Dalam aturan tersebut, ASN dijadwalkan bekerja dari rumah satu hari dalam sepekan, yakni setiap Jumat. Kebijakan ini merupakan bagian dari upaya pemerintah daerah untuk mendorong sistem kerja yang lebih fleksibel tanpa mengurangi kinerja dan tanggung jawab pegawai.
Meski demikian, tidak semua ASN dapat menjalankan WFH. Pegawai yang bertugas di sektor pelayanan publik dan posisi strategis tetap diwajibkan hadir di kantor. Layanan seperti kesehatan, pendidikan, perizinan, hingga ketenteraman dan ketertiban umum dipastikan tetap berjalan normal.

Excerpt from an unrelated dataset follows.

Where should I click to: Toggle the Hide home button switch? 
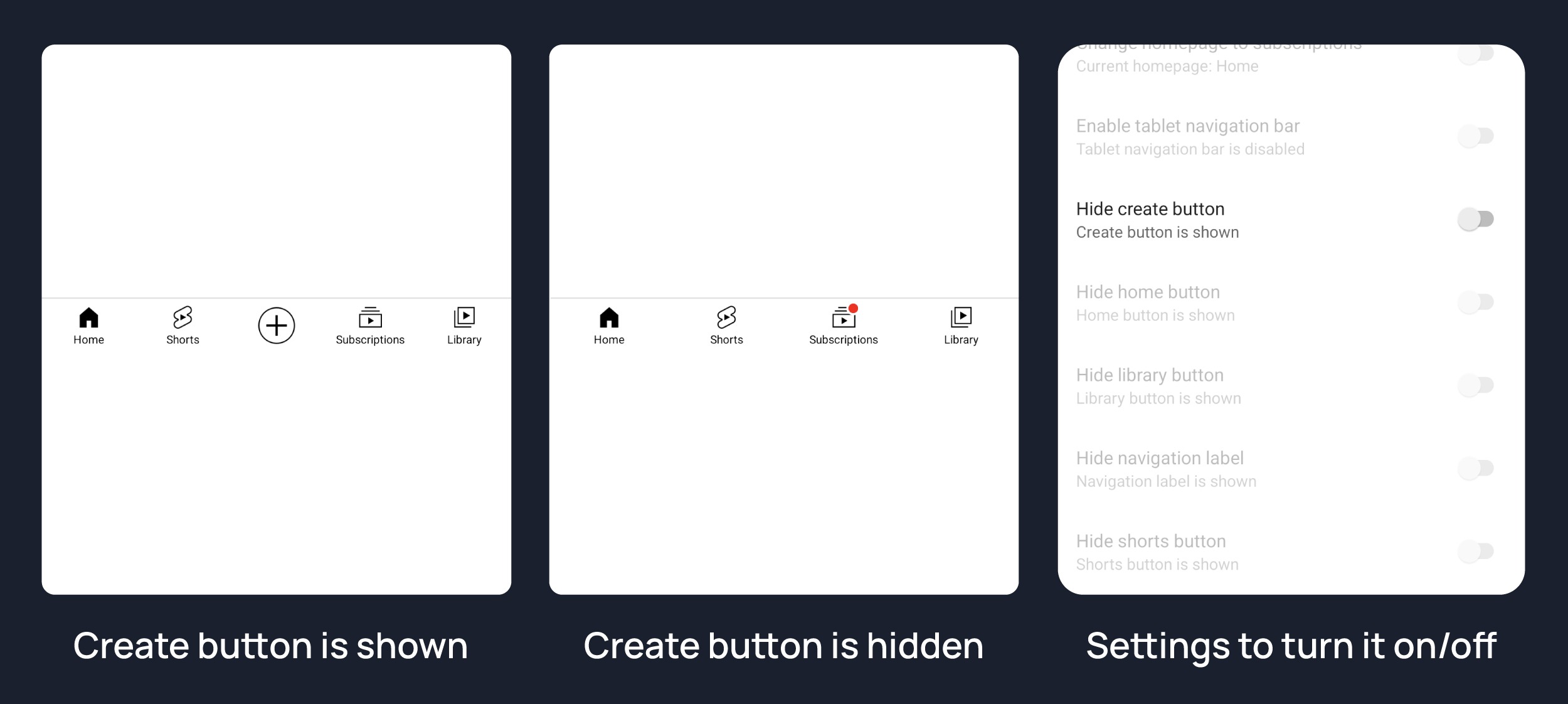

Agar pelayanan kepada masyarakat tidak terganggu, setiap perangkat daerah diminta menyusun pembagian jadwal kerja secara bergiliran, terutama bagi unit yang bersentuhan langsung dengan publik.
ASN yang melaksanakan WFH juga tetap harus mematuhi ketentuan jam kerja serta menjaga komunikasi aktif dengan atasan. Selain itu, laporan kinerja harian tetap menjadi kewajiban. Untuk presensi, dilakukan secara daring dengan jadwal pagi pukul 06.30–08.00 WITA dan sore pukul 16.00–18.00 WITA.
Tak hanya mengatur pola kerja, Pemkab Kukar juga menekankan efisiensi penggunaan energi di lingkungan perkantoran. Seluruh organisasi perangkat daerah diminta menghemat pemakaian listrik, air, serta bahan bakar kendaraan dinas.
Pemerintah turut mengingatkan bahwa setiap pelanggaran terhadap kebijakan ini, termasuk penyalahgunaan sistem WFH maupun pemborosan energi, akan dikenai sanksi disiplin sesuai aturan yang berlaku.
Kebijakan kerja fleksibel ini dijadwalkan mulai diterapkan pada 10 April 2026, dengan harapan mampu meningkatkan efektivitas kerja ASN sekaligus menjaga kualitas pelayanan publik tetap optimal.